1. Field of the Invention
The present invention relates to a processing chamber allocation setting device and a processing chamber allocation setting program which evaluate and set a type of processing which is performed in each of the processing chambers in a semiconductor processing apparatus including a plurality of processing chambers.
2. Description of the Related Art
In a semiconductor processing apparatus, particularly, an apparatus which processes a processing target in a depressurized device, improvement of a productivity in processing a semiconductor to be processed which is a processing target (hereinafter, referred to as a “wafer”) is demanded together with the miniaturization and refinement of the processing. Accordingly, recently, a multi-chamber device in which a plurality of processing chambers is connected to one device is developed to improve the productivity per installation area of a clean room. In the device which includes a plurality of processing chambers to perform processing, each of the processing chambers is adjusted so as to reduce gas therein or a pressure thereof and is connected to a conveyance chamber which includes a robot for conveying the wafer.
As such a multi-chamber device, a device having a structure called as a cluster tool in which processing chambers are radially connected around the conveyance chamber is widely spread. However, the device of the cluster tool requires a larger installation area and has a problem in that the installation area is increased as a diameter of the wafer is increased in recent years. Therefore, in order to address the above-mentioned problem, a device having a structure called as a linear tool appeared (for example, see Japanese Unexamined Patent Application Publication No. 2007-511104). A characteristic of the linear tool is a structure that a plurality of conveyance chambers is provided, processing chambers are connected to the conveyance chambers, and the conveyance chambers are connected to each other directly or with a delivery space (hereinafter, referred to as an “intermediate chamber”) interposed therebetween.
Since the multi-chamber device includes a plurality of processing chambers, different processings may be performed on a plurality of types of wafers in separate processing chambers in parallel.

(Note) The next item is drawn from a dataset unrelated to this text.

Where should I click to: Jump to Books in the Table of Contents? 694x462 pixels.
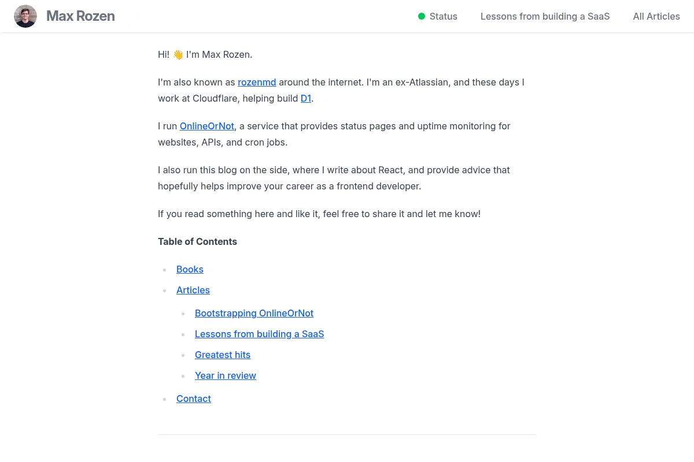point(190,269)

In order to perform parallel processing, a processing chamber in which a processing will be performed on each type of wafers is required to be set in advance. Therefore, the allocation of the type of wafer and the processing chamber (hereinafter, referred to as “processing chamber allocation”) is set by a processing chamber setting device.
The processing chamber allocation is determined by evaluating a productivity or a compatibility of a type of wafer to be processed and the processing chamber. Specifically, in case of the linear tool, since a plurality of conveyance chambers is provided and the conveyance path or the conveyance sequence of the wafer is complex, if the processing chamber allocation is changed, the conveyance path or the conveyance sequence is changed so that the productivity may be significantly changed. Accordingly, in order to determine the processing chamber allocation in the linear tool, it is required to focus on the evaluation of the productivity.
There are some suggestions for evaluation of the productivity of the linear tool (for example, see Van Der Meulen: “Linear semiconductor manufacturing logistics and the impact on cycle time” (Advanced Semiconductor Manufacturing Conference, 2007, ASMC 2007, IEEE/SEMI, page 111-116) 11-12, Jun. 2007). The suggestions are to calculate the productivity based on a cycle time related with the conveying operation when the processing chamber allocation of the linear tool or the conveyance path of the wafer is given.
The above-described related technology has the following problems.
If a plurality of candidates is considered for the processing chamber allocation, it is desired to select a processing chamber allocation which may accomplish the best productivity. However, the related technology only calculates the productivity, but does not suggest a processing chamber allocation which may accomplish the best productivity, for given processing chamber allocation. Therefore, a person who determines the processing chamber allocation needs to repeat the trial and error to derive the processing chamber allocation having higher productivity. However, in a semiconductor processing device in which a large number of processing chambers are disposed in accordance with the increase in the productivity, since the number of candidates for processing chamber allocation is huge, it is difficult to derive the best processing chamber allocation by the trial and error. Therefore, the present invention relates to setting of the processing chamber allocation in the linear tool and provides a method capable of rapidly and simply selecting the best processing chamber allocation.